▶ _Reading text_:
◆ ◆ ◆ ◆ ◆

The pressure matters because solo living is no longer unusual. One-person households are Canada’s largest household category, and millions of adults now absorb food costs without a second income, a second appetite or someone to help finish the family-sized package. The result is a grocery system in which independence can carry a quiet but persistent premium.

The $22 Gap Adds Up Quickly

The $22 figure comes from findings commissioned by Interac and collected from 1,500 Canadian adults between May 8 and May 12, 2026. Respondents were drawn from Léger’s online panel, and the results were weighted by age, gender and region to reflect the national population. Interac reported a margin of error of plus or minus 2.5 percentage points, 19 times out of 20. Nearly six in 10 solo residents said they believe they pay disproportionately more per person, while 77 per cent said their grocery bills keep rising regardless of what they do.

Those numbers should be read as self-reported household spending, not as a transaction-by-transaction audit of every grocery receipt in Canada. Even so, the pattern is economically plausible and nationally significant. Statistics Canada counted 4.4 million people living alone in 2021, more than double the 1.7 million recorded in 1981. One-person households represented 29.3 per cent of all households, making them the country’s most common household type. A weekly disadvantage that looks small on paper therefore touches a large and growing part of the population.

◆ ◆ ◆ ◆ ◆

▶ _Work required_: Decide whether each statement agrees with the passage on grocery costs for people living alone: (a) the survey drew on responses from 1,500 Canadian adults; (b) the survey figures are presented as an audit of individual grocery receipts; (c) Statistics Canada counted fewer than four million people living alone in 2021. Answer yes or no for each and quote the deciding words from the passage.

◆ ◆ ◆ ◆ ◆

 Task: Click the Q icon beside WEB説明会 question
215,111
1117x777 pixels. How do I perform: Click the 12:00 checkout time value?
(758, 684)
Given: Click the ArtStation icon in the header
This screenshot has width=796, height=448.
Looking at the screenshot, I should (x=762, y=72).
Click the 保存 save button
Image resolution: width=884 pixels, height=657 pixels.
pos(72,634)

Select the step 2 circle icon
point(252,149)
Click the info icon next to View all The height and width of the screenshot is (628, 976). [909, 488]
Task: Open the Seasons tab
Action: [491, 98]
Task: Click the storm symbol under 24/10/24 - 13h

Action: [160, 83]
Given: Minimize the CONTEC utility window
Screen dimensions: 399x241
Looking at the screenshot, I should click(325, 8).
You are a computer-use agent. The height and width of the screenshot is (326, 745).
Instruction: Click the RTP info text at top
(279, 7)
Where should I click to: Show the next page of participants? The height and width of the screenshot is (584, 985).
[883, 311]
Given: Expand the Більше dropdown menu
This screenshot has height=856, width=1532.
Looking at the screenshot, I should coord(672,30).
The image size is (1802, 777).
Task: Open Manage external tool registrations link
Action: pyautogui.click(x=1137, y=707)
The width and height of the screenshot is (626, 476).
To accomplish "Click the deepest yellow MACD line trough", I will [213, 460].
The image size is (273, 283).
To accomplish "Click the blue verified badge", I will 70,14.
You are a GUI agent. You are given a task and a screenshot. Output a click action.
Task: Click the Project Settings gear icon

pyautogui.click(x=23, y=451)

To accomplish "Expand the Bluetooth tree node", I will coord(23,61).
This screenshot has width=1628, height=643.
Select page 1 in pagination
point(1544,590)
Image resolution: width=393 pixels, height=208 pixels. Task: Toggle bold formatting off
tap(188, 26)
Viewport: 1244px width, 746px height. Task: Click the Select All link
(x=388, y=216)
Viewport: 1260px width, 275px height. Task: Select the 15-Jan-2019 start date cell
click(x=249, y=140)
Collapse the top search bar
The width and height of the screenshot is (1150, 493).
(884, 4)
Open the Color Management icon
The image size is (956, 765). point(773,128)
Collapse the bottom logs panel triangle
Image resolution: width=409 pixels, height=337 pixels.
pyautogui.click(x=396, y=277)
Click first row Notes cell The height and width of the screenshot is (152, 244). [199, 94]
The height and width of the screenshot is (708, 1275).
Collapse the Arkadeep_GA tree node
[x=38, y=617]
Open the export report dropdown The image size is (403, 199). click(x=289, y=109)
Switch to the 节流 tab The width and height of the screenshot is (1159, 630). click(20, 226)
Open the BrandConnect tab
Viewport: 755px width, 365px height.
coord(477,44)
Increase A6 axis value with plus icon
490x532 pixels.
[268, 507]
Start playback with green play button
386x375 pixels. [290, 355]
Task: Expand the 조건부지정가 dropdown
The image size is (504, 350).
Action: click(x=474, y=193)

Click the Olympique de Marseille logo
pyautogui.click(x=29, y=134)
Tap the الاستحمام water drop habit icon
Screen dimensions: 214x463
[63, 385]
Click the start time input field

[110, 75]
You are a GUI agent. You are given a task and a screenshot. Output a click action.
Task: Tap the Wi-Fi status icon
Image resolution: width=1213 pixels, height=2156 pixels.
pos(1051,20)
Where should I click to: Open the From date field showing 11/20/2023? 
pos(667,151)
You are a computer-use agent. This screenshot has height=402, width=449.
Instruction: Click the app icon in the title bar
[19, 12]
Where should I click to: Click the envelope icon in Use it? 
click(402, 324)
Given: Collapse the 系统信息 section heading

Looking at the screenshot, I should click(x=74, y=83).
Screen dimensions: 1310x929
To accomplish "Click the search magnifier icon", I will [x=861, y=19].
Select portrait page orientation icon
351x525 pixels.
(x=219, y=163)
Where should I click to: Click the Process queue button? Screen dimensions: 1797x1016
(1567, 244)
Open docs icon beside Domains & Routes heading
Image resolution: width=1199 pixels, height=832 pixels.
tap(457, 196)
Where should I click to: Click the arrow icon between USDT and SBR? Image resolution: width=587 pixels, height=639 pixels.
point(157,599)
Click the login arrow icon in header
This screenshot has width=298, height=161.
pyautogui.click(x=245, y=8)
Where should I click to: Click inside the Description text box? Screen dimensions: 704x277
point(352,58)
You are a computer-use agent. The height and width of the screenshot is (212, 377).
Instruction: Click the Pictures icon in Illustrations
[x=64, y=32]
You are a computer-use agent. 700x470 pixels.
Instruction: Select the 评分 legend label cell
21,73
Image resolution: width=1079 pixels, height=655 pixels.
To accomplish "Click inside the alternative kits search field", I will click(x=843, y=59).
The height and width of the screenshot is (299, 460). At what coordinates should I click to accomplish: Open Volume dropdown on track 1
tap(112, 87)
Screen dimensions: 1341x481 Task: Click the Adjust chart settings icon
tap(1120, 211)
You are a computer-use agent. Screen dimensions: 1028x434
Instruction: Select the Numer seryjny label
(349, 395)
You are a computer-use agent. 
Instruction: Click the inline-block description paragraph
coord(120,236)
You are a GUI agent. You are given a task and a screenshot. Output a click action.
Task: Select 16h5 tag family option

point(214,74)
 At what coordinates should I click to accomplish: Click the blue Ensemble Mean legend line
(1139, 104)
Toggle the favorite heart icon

◆ ◆ ◆ ◆ ◆

▶ _Output of the task_:
(a) Yes: "collected from 1,500 Canadian adults between May 8 and May 12, 2026"
(b) No: "Those numbers should be read as self-reported household spending, not as a transaction-by-transaction audit of every grocery receipt in Canada."
(c) No: "Statistics Canada counted 4.4 million people living alone in 2021"